Rays general manager Erik Neander said the team’s scouts determined that Arroyo is ready to take the step from being a Triple-A player to one who can succeed in the majors.

"What we saw early (last) year and some of the adjustments (he made) and the way the game was starting to slow down for him and the way he was starting to drive the ball gives us some hope that this is someone offensively that can be a guy that you can build around and defensively can move around, play a lot of defensive positions and plays the game the right way," Neander said.

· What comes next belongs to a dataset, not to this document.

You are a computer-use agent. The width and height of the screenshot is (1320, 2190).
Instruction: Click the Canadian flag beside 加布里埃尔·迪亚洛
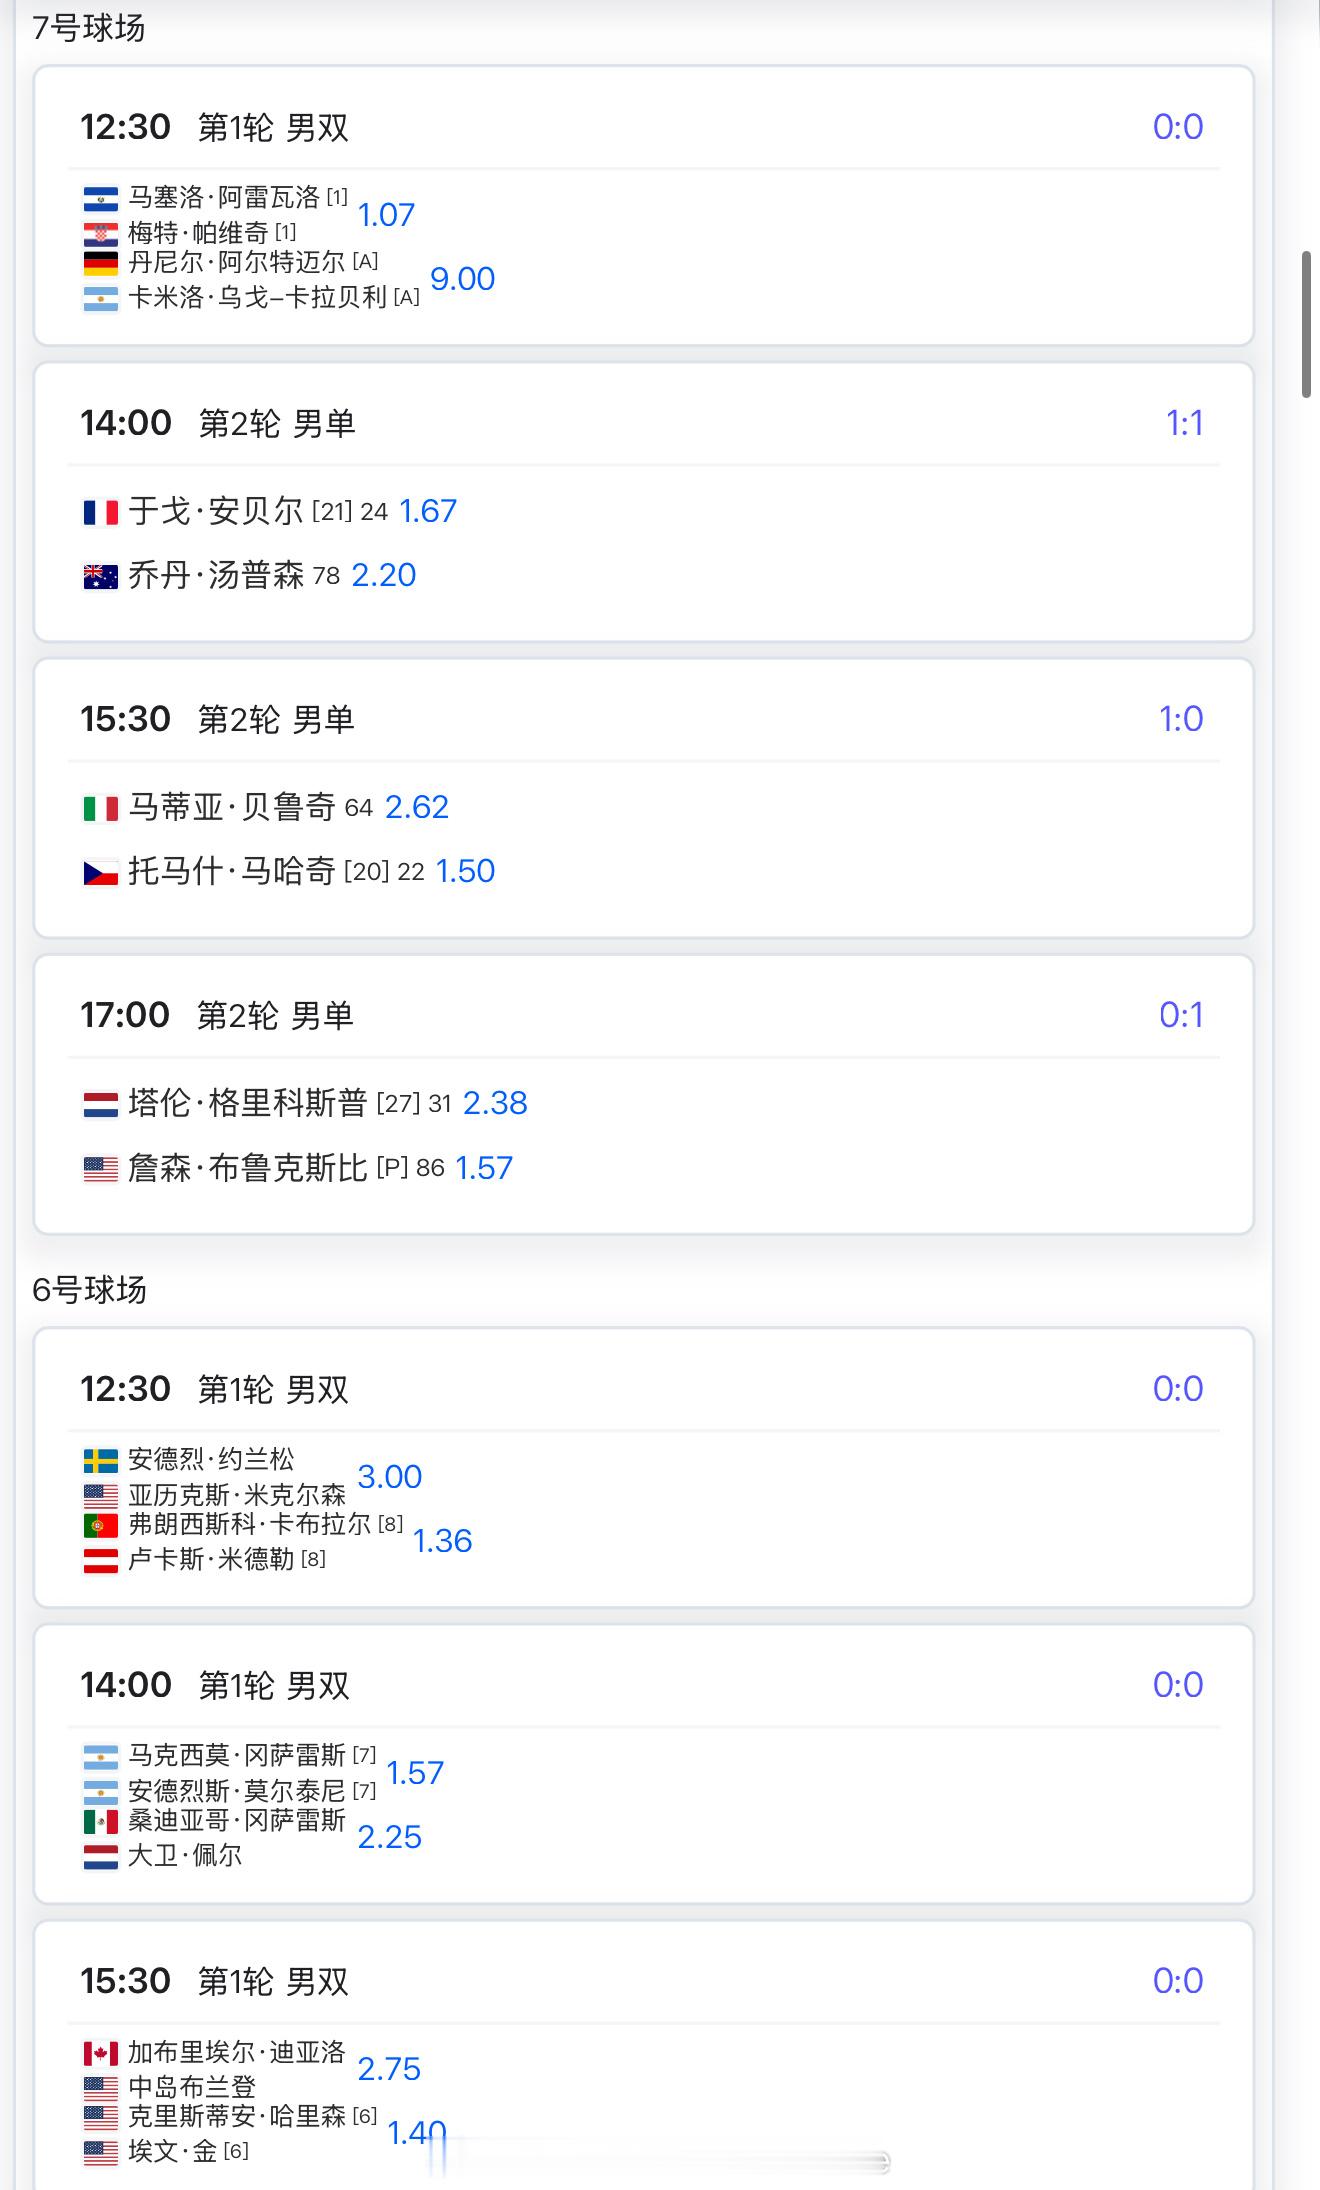click(100, 2053)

The Rays are excited to add Arroyo to the group at Durham that won the Triple-A title last summer, Neander said. That core is projected to be the foundation of a winning team at the big-league level, "ideally sooner rather than later," Neander said.

Arroyo missed the second half of last season after breaking his left hand when struck by a pitch. He said the bone is healing well and he expects to be cleared for baseball activities when visiting the surgeon Jan. 9.

(RELATED: So long, Evan Longoria. We’ll always have Game 162)

"The main thing is to get healthy. That’s first and foremost," Arroyo said. "From here on out it’s getting ready for the season and put myself in position to even make the team. That’s not promised to anyone. Just because you’re getting traded for a player like Even Longoria, you still have to earn it. My intentions are to earn a spot on that team and be a guy who can help the Rays out for years to come. Doing it in front of my family and friends makes it all that much better."

Arroyo said he was aware of the possibility of a trade for several days. He knew the Giants were looking for a third baseman and a right-handed bat, so he wasn’t as caught by surprise when the trade became official.

"It’s definitely not the worst thing that can happen," he said. "Obviously, it’s sad to leave an organization that drafted you as an 18-year-old kid, developed you as a player, helped you grow up. They kind of made me the man I am today. It’s bittersweet, for sure."